JF Ptak Science Books LLC Post 521
Max Felischer (1883-1972) a nice Galician boy from Brownsville and employee of the Brooklyn Daily Eagle, the patentee of the rotoscope and arts editor of Popular Science, was an inventor, artist and writer who brought into being such iconic American creations as Popeye and Betty Boop. (Fleischer’s cartooning efforts could hardly be confused with his later nemesis, Walt Disney. Fleischer’s cartoons were almost always edgier, darker, surreal, and slightly hidden to young eyes. Betty Boop, for example, was quite a dish until censors toned her down, way down, into her faded obscurity; Popeye on the other hand survived magnificently but was always saying something not quite intelligible that sounded a little blue.) He also made the first full-length documentary film in 1923 explaining to the great mass Einstein’s theory of relativity, the general theory coming into being in 1916 and the special theory in 1905. The public reception of Einstein’s theory, in 1923, was mixed: it was hallowed, and Einstein was ultra-famous, but the theory by and large was not understood. That really didn’t matter, because it was important and it was proven and it worked; the taxonomy of the thing didn’t come into play in the daily grind. (After bleeding fallow for 16 years, and that would be the length of time from his four epochal papers of 1905 of which the special theory was but one, Einstein was finally “given” the Nobel prize for physics in 1921—this was actually awarded for his work on the photo-electric effect, which is an obvious manifestation of the quantum theory of light, brought into being by Max Planck in 1899/1900. The politics of the non-giving non-award in the meantime is simply not a pretty story.)

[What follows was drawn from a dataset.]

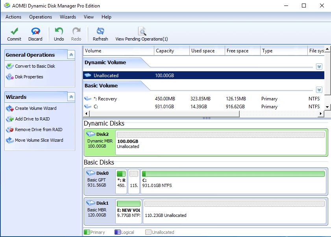This screenshot has width=331, height=237.
Task: Click the Refresh toolbar icon
Action: click(100, 31)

The reception of the theory was still problematic in 1923, and Max Fleischer decided to have a stab at the story. The result is the following 18-minute presentation—it isn’t as inspired as it is of historical peeping interest, basically a cartoon for adults that is now 86 years old, and its interesting enough just to know that it was done.

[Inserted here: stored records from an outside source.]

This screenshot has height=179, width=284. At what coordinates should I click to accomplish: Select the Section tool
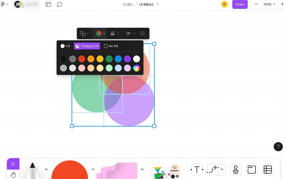coord(251,170)

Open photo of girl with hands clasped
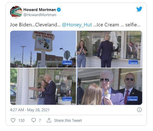click(x=109, y=49)
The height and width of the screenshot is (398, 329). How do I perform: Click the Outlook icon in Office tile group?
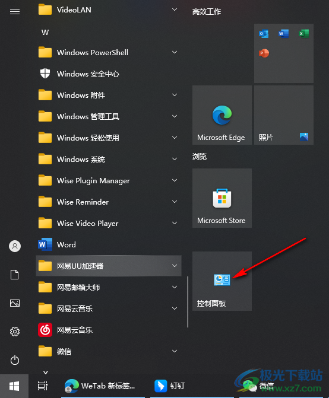(x=264, y=33)
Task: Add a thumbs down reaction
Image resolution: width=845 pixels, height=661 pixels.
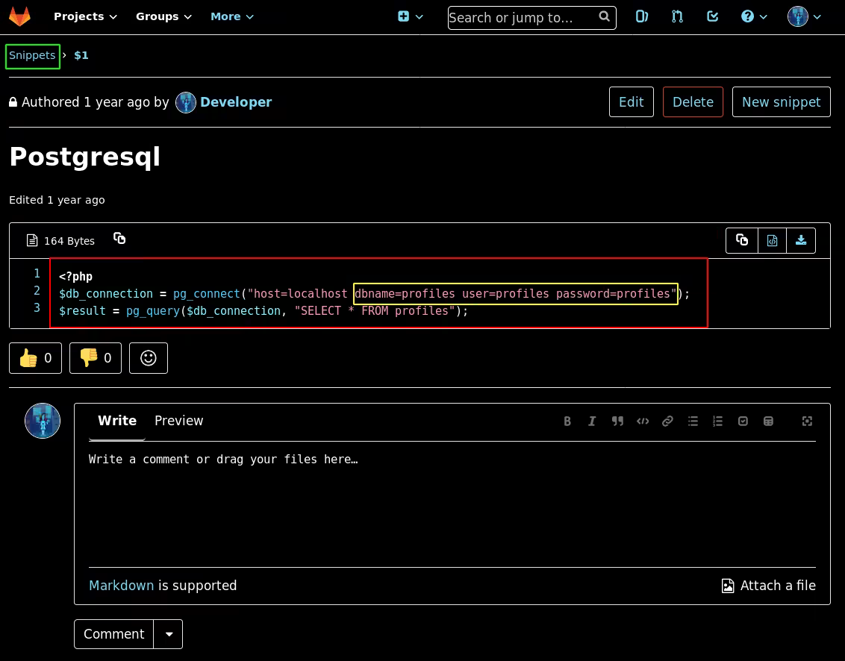Action: click(95, 358)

I am enthralled with the fanfare-style music which accompanies the mention of the constant speed of light.
Be it Fleischer or some cohort who chose it, the lovely alignment of the presentation of the speed of light with the music is delightful.
Thanks, John!
Posted by: Rick | 22 February 2009 at 09:37 AM
I guess that's what they thought the speed of light sounded like. To me it sounds like 5-yr-old Tessie making rocket sounds.